[Data items]
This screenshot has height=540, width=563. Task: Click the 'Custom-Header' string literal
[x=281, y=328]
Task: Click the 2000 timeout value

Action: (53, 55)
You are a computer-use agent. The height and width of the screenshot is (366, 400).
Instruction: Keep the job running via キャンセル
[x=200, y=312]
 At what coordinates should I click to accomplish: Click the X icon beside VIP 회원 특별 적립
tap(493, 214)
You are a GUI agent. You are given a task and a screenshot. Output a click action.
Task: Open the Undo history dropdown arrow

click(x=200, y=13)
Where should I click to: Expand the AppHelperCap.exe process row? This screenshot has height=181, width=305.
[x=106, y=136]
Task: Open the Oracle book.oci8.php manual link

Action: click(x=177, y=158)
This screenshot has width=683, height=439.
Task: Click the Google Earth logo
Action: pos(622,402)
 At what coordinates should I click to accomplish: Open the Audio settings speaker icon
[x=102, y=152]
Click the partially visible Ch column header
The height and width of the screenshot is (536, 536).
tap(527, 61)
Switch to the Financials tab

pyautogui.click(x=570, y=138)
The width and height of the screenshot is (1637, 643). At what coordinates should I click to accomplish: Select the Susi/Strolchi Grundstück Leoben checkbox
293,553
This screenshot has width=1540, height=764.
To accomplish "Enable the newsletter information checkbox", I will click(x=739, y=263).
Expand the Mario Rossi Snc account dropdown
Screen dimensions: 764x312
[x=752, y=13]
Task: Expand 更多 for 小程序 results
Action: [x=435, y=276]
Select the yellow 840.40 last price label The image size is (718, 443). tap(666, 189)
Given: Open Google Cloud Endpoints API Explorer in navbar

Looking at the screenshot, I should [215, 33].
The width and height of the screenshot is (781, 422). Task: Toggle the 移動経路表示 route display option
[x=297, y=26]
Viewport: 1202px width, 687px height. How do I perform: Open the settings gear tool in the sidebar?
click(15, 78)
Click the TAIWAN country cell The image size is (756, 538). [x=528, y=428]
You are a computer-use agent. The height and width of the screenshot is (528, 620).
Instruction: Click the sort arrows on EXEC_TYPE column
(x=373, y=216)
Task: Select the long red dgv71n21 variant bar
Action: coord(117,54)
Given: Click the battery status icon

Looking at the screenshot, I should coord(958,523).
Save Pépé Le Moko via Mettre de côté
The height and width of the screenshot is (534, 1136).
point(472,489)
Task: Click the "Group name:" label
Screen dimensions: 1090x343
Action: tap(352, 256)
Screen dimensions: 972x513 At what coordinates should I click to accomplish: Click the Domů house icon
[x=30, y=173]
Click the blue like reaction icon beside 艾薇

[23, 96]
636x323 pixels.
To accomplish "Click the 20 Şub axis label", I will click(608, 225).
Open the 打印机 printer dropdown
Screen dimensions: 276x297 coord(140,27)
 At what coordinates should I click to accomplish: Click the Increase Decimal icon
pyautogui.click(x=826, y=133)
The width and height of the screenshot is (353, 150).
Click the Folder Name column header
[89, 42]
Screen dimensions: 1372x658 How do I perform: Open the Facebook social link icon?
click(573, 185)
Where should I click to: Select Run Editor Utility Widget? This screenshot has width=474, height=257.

__Instructions for the task__
Reproduce all the records precisely.

__Output of the task__
This screenshot has height=540, width=563. Task: Click the 'Custom-Header' string literal
[x=281, y=328]
Task: Click the 2000 timeout value

Action: (53, 55)
You are a computer-use agent. The height and width of the screenshot is (366, 400).
Instruction: Keep the job running via キャンセル
[x=200, y=312]
 At what coordinates should I click to accomplish: Click the X icon beside VIP 회원 특별 적립
tap(493, 214)
You are a GUI agent. You are given a task and a screenshot. Output a click action.
Task: Open the Undo history dropdown arrow

click(x=200, y=13)
Where should I click to: Expand the AppHelperCap.exe process row? This screenshot has height=181, width=305.
[x=106, y=136]
Task: Open the Oracle book.oci8.php manual link

Action: click(x=177, y=158)
This screenshot has width=683, height=439.
Task: Click the Google Earth logo
Action: pos(622,402)
 At what coordinates should I click to accomplish: Open the Audio settings speaker icon
[x=102, y=152]
Click the partially visible Ch column header
The height and width of the screenshot is (536, 536).
tap(527, 61)
Switch to the Financials tab

pyautogui.click(x=570, y=138)
The width and height of the screenshot is (1637, 643). At what coordinates should I click to accomplish: Select the Susi/Strolchi Grundstück Leoben checkbox
293,553
This screenshot has width=1540, height=764.
To accomplish "Enable the newsletter information checkbox", I will click(x=739, y=263).
Expand the Mario Rossi Snc account dropdown
Screen dimensions: 764x312
[x=752, y=13]
Task: Expand 更多 for 小程序 results
Action: [x=435, y=276]
Select the yellow 840.40 last price label The image size is (718, 443). tap(666, 189)
Given: Open Google Cloud Endpoints API Explorer in navbar

Looking at the screenshot, I should [215, 33].
The width and height of the screenshot is (781, 422). Task: Toggle the 移動経路表示 route display option
[x=297, y=26]
Viewport: 1202px width, 687px height. How do I perform: Open the settings gear tool in the sidebar?
click(15, 78)
Click the TAIWAN country cell The image size is (756, 538). [x=528, y=428]
You are a computer-use agent. The height and width of the screenshot is (528, 620).
Instruction: Click the sort arrows on EXEC_TYPE column
(x=373, y=216)
Task: Select the long red dgv71n21 variant bar
Action: coord(117,54)
Given: Click the battery status icon

Looking at the screenshot, I should coord(958,523).
Save Pépé Le Moko via Mettre de côté
The height and width of the screenshot is (534, 1136).
point(472,489)
Task: Click the "Group name:" label
Screen dimensions: 1090x343
Action: tap(352, 256)
Screen dimensions: 972x513 At what coordinates should I click to accomplish: Click the Domů house icon
[x=30, y=173]
Click the blue like reaction icon beside 艾薇

[23, 96]
636x323 pixels.
To accomplish "Click the 20 Şub axis label", I will click(608, 225).
Open the 打印机 printer dropdown
Screen dimensions: 276x297 coord(140,27)
 At what coordinates should I click to accomplish: Click the Increase Decimal icon
pyautogui.click(x=826, y=133)
The width and height of the screenshot is (353, 150).
Click the Folder Name column header
[89, 42]
Screen dimensions: 1372x658 How do I perform: Open the Facebook social link icon?
click(573, 185)
Where should I click to: Select Run Editor Utility Widget? This screenshot has width=474, height=257.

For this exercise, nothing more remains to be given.